[Data for the task]:
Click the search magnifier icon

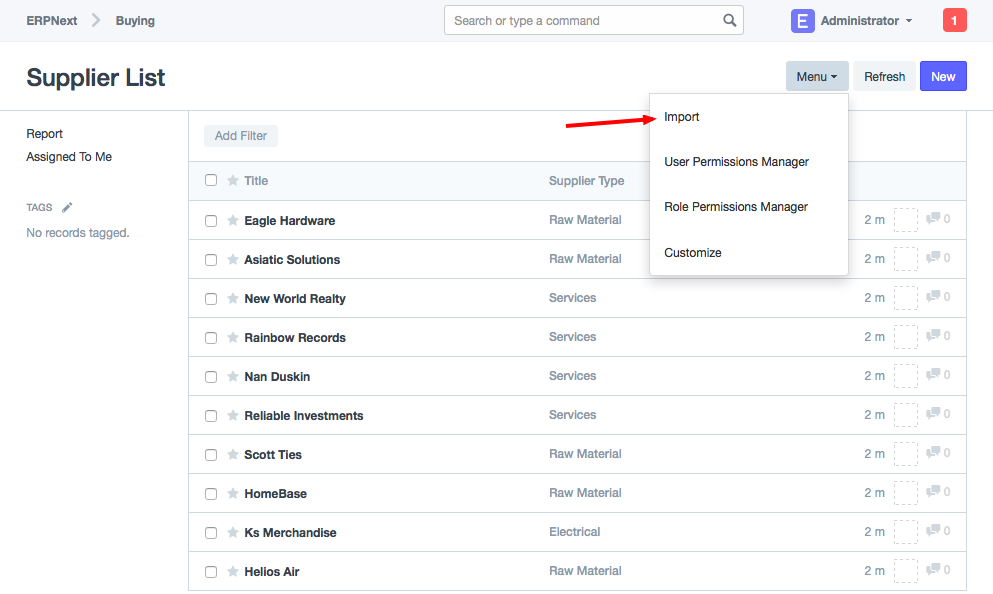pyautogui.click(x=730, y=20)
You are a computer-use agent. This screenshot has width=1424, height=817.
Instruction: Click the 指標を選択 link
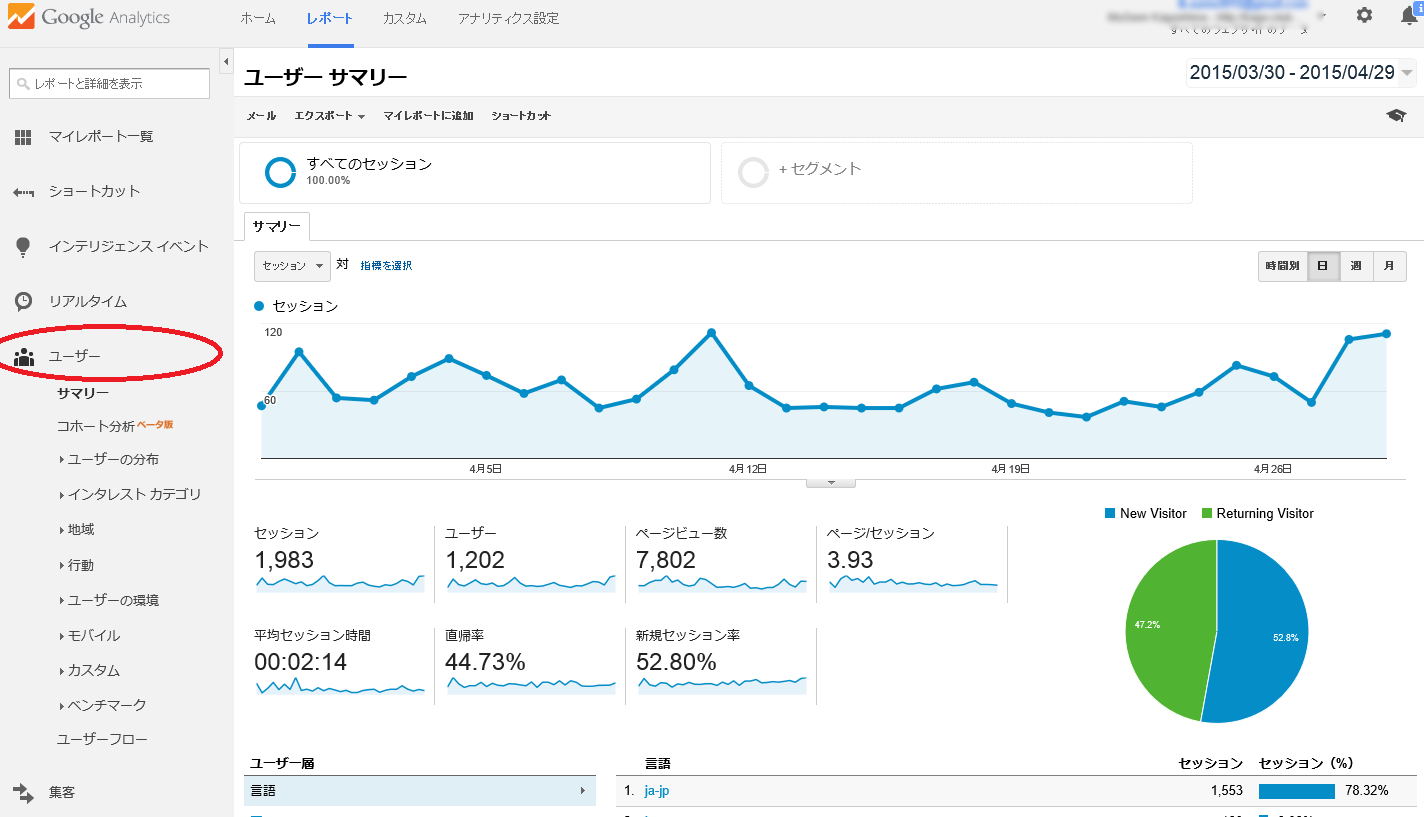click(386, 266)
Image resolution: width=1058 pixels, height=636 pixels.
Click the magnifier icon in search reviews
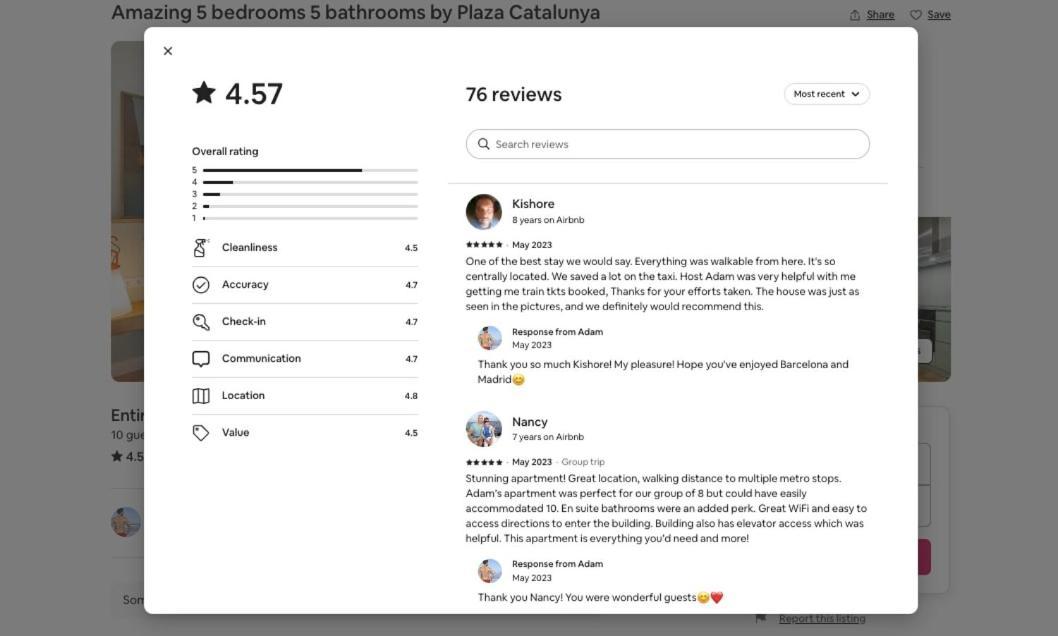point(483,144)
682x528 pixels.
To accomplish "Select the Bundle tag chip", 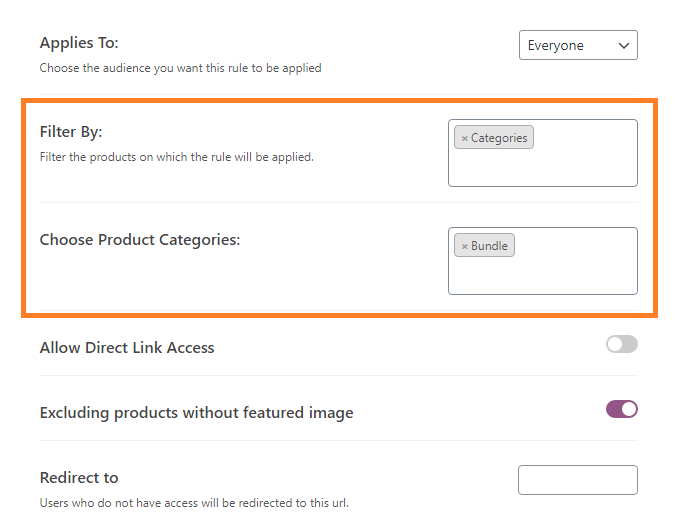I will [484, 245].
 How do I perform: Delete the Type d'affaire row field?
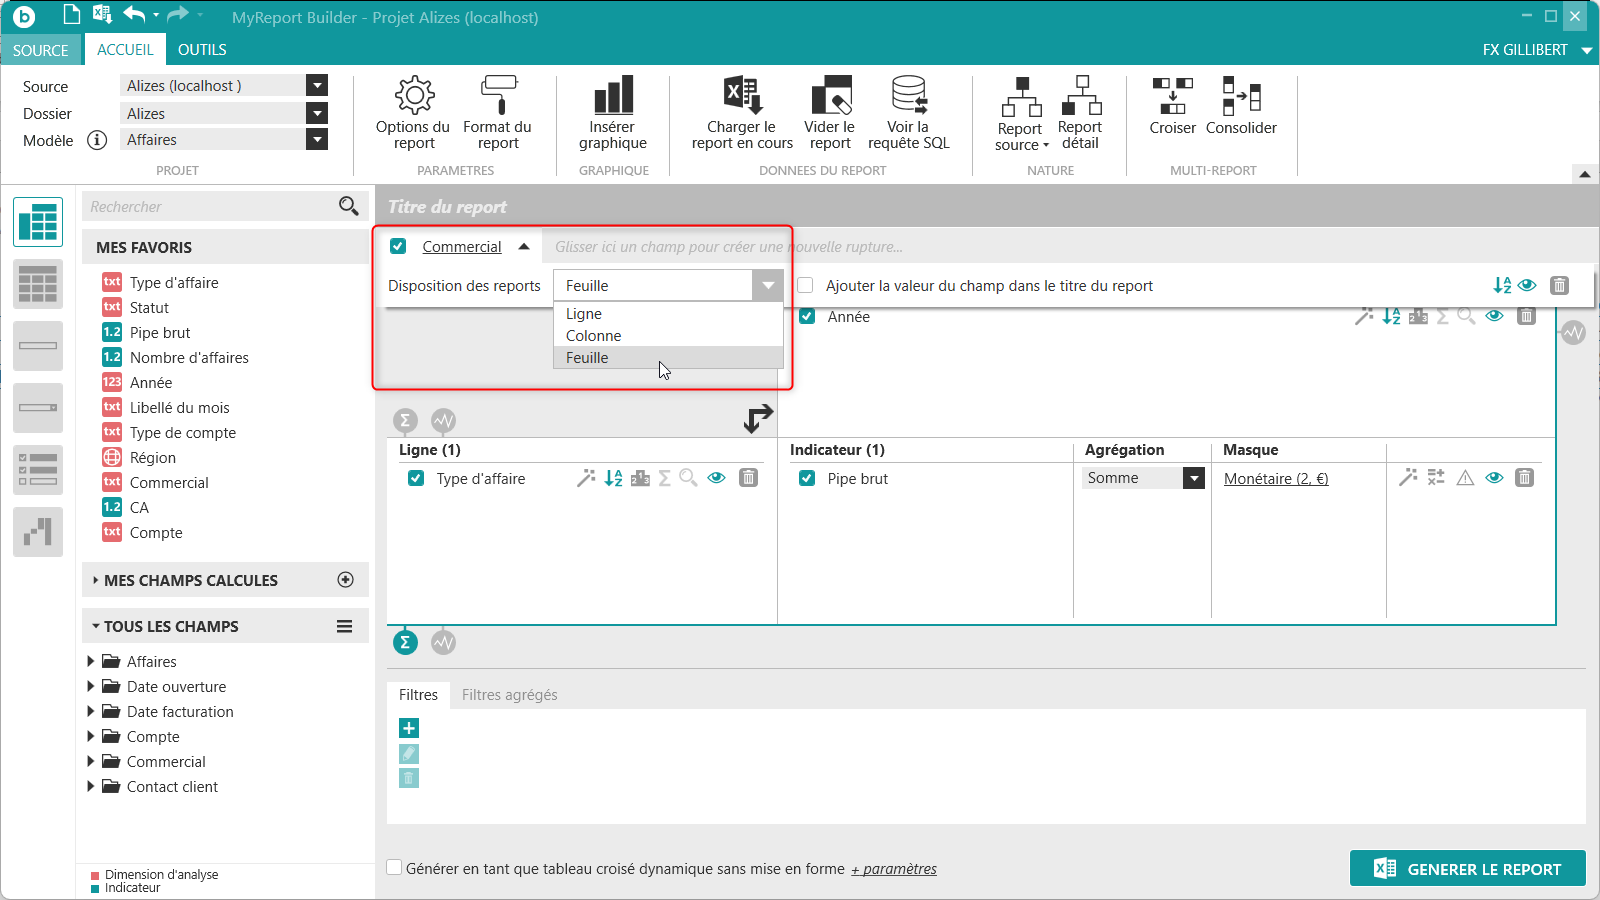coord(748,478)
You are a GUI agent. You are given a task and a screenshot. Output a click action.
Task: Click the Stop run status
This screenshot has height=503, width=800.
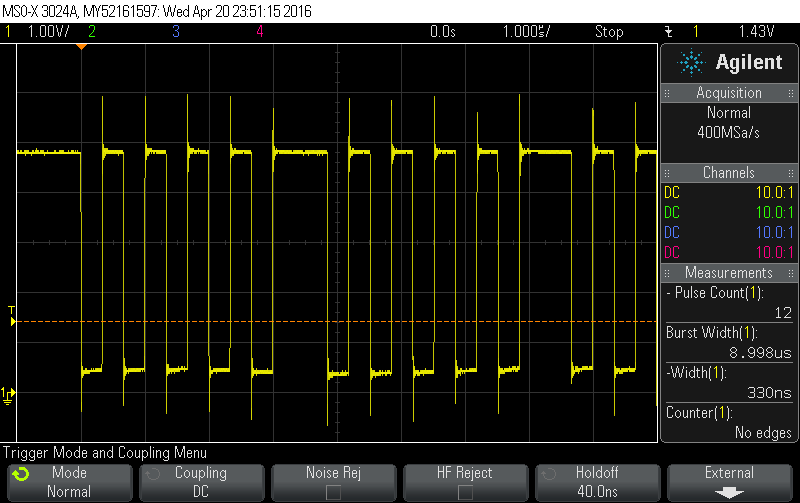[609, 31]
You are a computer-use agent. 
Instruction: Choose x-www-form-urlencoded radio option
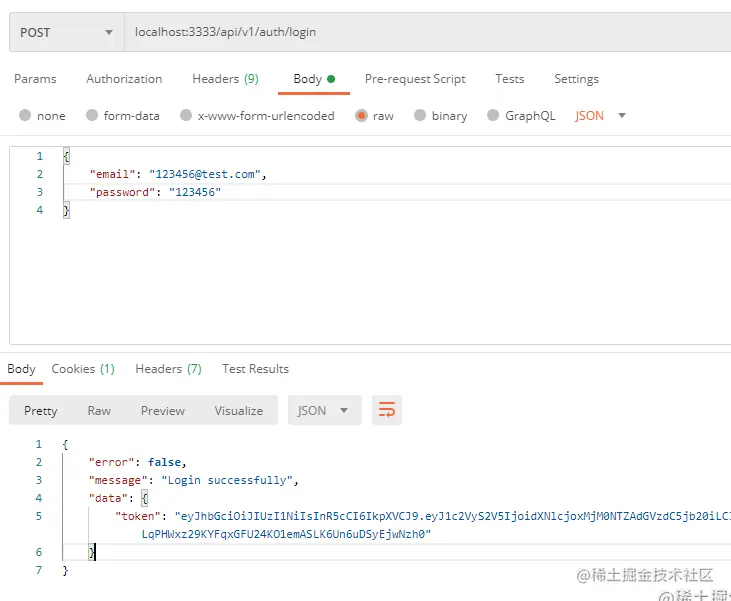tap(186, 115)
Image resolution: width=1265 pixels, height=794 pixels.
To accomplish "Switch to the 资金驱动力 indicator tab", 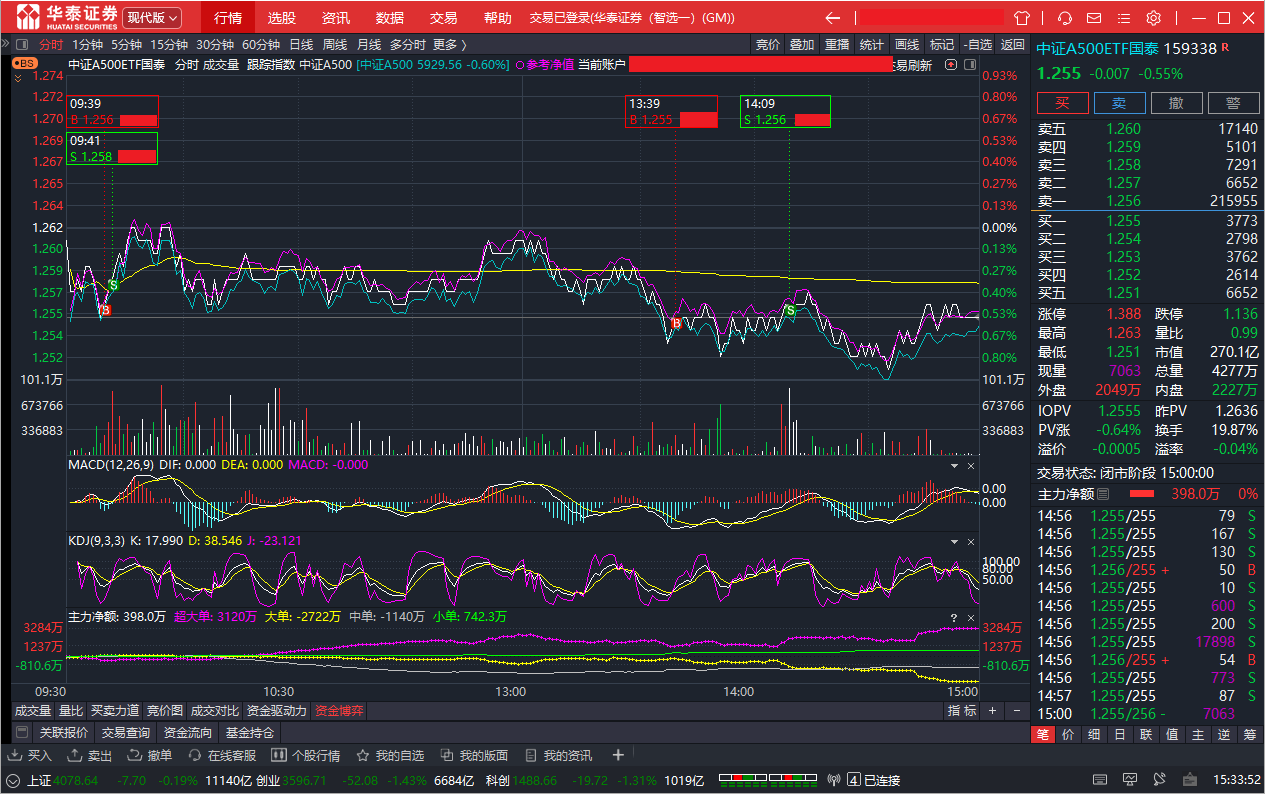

[Assigned task]:
Each line that holds the word "resolution" should be extracted from the records.

[Answer below]:
Image resolution: width=1058 pixels, height=636 pixels.
Image resolution: width=1265 pixels, height=794 pixels.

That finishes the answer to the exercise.